Human factors personnel and task experts with interviewing skills and experience in analyzing human activities. It is helpful to have personnel who are not too close to the situation being investigated who may have difficulty in being objective.

Common Problems

  • Respondents may be reluctant to reveal incidents that reflect badly on themselves.
  • Respondents may reply with stereotypes, not actual events (using more structure improves this).
  • A common questions is “How many incidents do you need to collect?” The number will vary depending on the complexity of the system.
  • The wording of critical incident questions could influence the type of incidents reported (Flanagan, 1954).
  • The meaning of “critical incident” must be clear to participants. Critical incidents can be minor or major events that led to negative or positive consequences.

Data Analysis Approach

This can be done using a spreadsheet. Every item is entered as an incident first. Each of the incidents is then grouped into categories. The analyst looks at the frequency of similar incidents and under what conditions are events occur. Possible explanations for the source of the difficulties are generated and validated with the systems staff or participants. The results of a critical incident technique are improvements in the procedures and system to reduce and preferably eliminate the chance of similar incidents re-occurring.

Next Steps

The implemented changes are audited to check that they are effective and similar incidents are not continuing to take place, or resulting in other problems elsewhere in the system.

Special Considerations

Costs and Scalability

People and Equipment

The critical incident investigation team may consist of 1 or more investigators depending on the scale of the exercise.
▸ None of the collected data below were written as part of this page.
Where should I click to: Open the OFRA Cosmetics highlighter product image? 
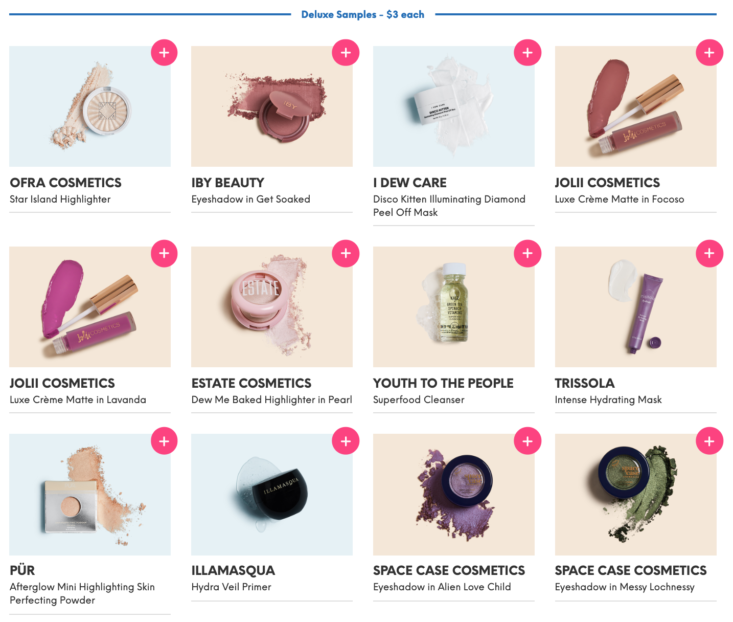90,106
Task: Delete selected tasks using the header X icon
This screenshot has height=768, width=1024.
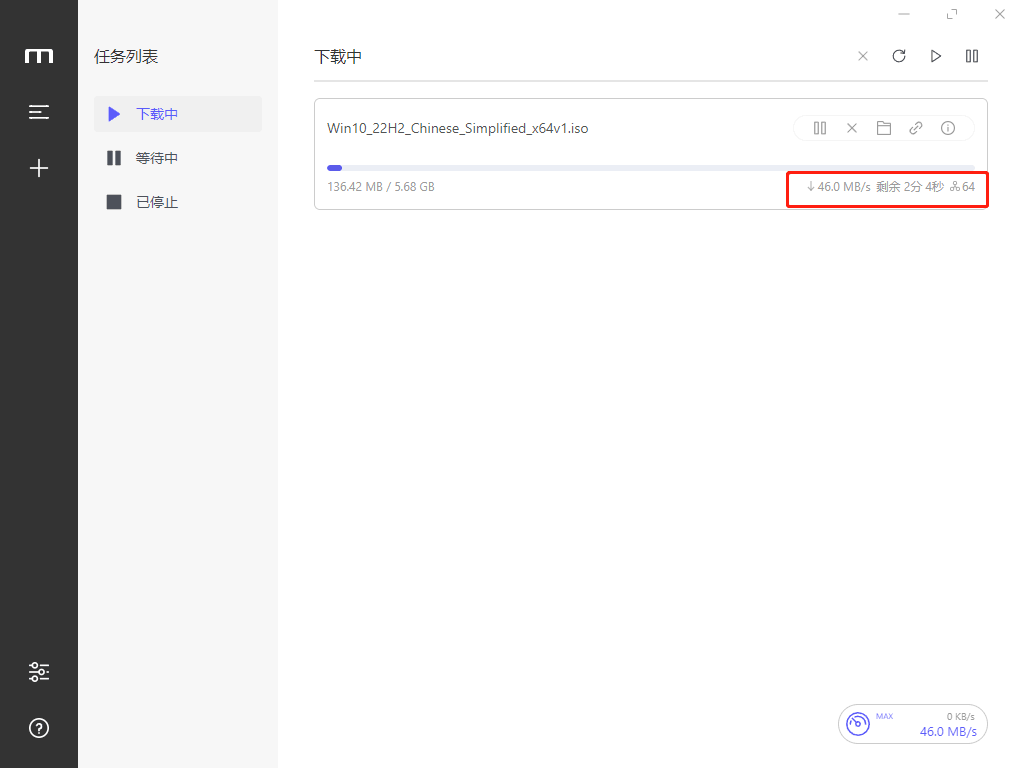Action: click(863, 56)
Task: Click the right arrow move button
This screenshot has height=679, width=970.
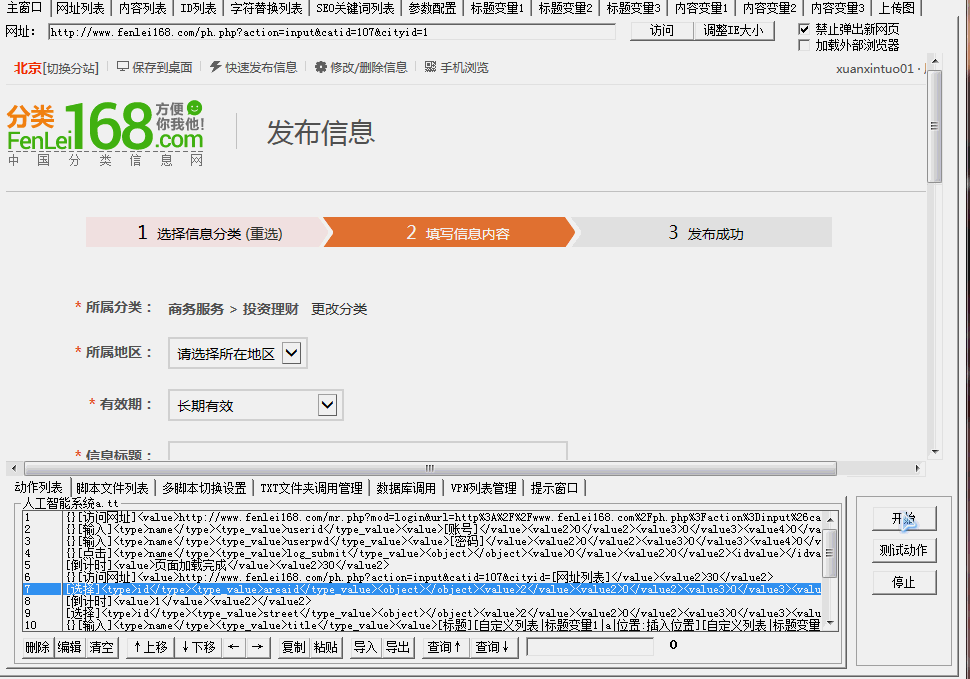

The critical incident investigation team may conduct a study within a few weeks. There is an advantage in conducting a study of a serious incident quickly while relevant staff can remember the details and while associated records exist.

Ethical and Legal Considerations

Interviewees are typical assured of anonymity so that participants can describe how a product operates or what another person did without being divulged as the source of information. This is of particular importance in communities that share a strong bond such as pilots or police officers.

Political Issues

Design teams may be sensitive to a very negative report identifying many usability problems. This can be addressed by grouping problems and offering a constructive approach in suggesting practical solutions. The report should also report the positive aspects of the system identified during the study.